■ Reading text ■
——————————
Ambiguity and a catalog of the actions

I had to brush up on my Hamilton-Jacobi mechanics to referee a paper. I’d like to share, from this Physics.StackExchange answer, Qmechanic’ clear catalog of the conceptually distinct functions all called “the action” in classical mechanics, taking care to specify their functional dependence:

At least three different quantities in physics are customary called an action and denoted with the letter $S$ .
The (off-shell) action
(1) $S[q]~:=~ \int_{t_i}^{t_f}\! dt \ L(q(t),\dot{q}(t),t)$
is a functional of the full position curve/path $q^i:[t_i,t_f] \to \mathbb{R}$ for all times $t$ in the interval $[t_i,t_f]$ . See also this question. (Here the words on-shell and off-shell refer to whether the equations of motion (eom) are satisfied or not.)
If the variational problem $(1)$ with well-posed boundary conditions, e.g. Dirichlet boundary conditions
(2) $q(t_i)~=~q_i\quad\text{and}\quad q(t_f)~=~q_i,$
has a unique extremal/classical path $q_{\rm cl}^i:[t_i,t_f] \to \mathbb{R}$ , it makes sense to define an on-shell action
(3) $S(q_f;t_f;q_i,t_i) ~:=~ S[q_{\rm cl}],$
which is a function of the boundary values. See e.g. MTW Section 21.1.
The Hamilton’s principal function $S(q,\alpha, t)$ in Hamilton-Jacobi equation is a function of the position coordinates $q^i,$ integration constants $\alpha_i$ , and time $t$ , see e.g. H. Goldstein, Classical Mechanics, chapter 10.
The total time derivative
(4) $\frac{dS}{dt}~=~ \dot{q}^i \frac{\partial S}{\partial q^i}+ \frac{\partial S}{\partial t}$
is equal to the Lagrangian $L$ on-shell, as explained here. As a consequence, the Hamilton’s principal function $S(q,\alpha, t)$ can be interpreted as an action on-shell.

These sorts of distinctions are constantly swept under the rug in classical mechanics courses and textbooks (even good books like Goldstein). This leads to serious confusion on the part of the student and, more insidiously, it leads the student to think that this sort of confusion is normal. Ambiguity is baked into the notation! This is a special case of what I conjecture is a common phenomena in physics:

Original researcher thinks deeply, discovers a theory, and writes it down.
Other researchers laboriously read his work and understand it.
Other researchers begin using the theory often and develop a condensed way of explaining it that sweeps details under the rug; notation is condensed to a form with significant ambiguities.
Much later, an author writes a textbook. He understands the theory well, but he uses condensed explanations and ambiguous notation because of habit, laziness or failure to appreciate the “curse of knowledge“.
Original researchers die. Original papers are buried in the avalanche of literature. Only a small number of researchers actually work on this theory, but everyone is expected to know the basics, i.e. it becomes part of the canon.
——————————
In the text on the different quantities called "the action," what did the writer have to brush up on, and for what purpose?

■ Information provided ■
——————————
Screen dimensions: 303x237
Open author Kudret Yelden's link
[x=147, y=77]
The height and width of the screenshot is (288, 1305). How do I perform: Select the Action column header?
——————————
■ Finished task ■
Hamilton-Jacobi mechanics, in order to referee a paper.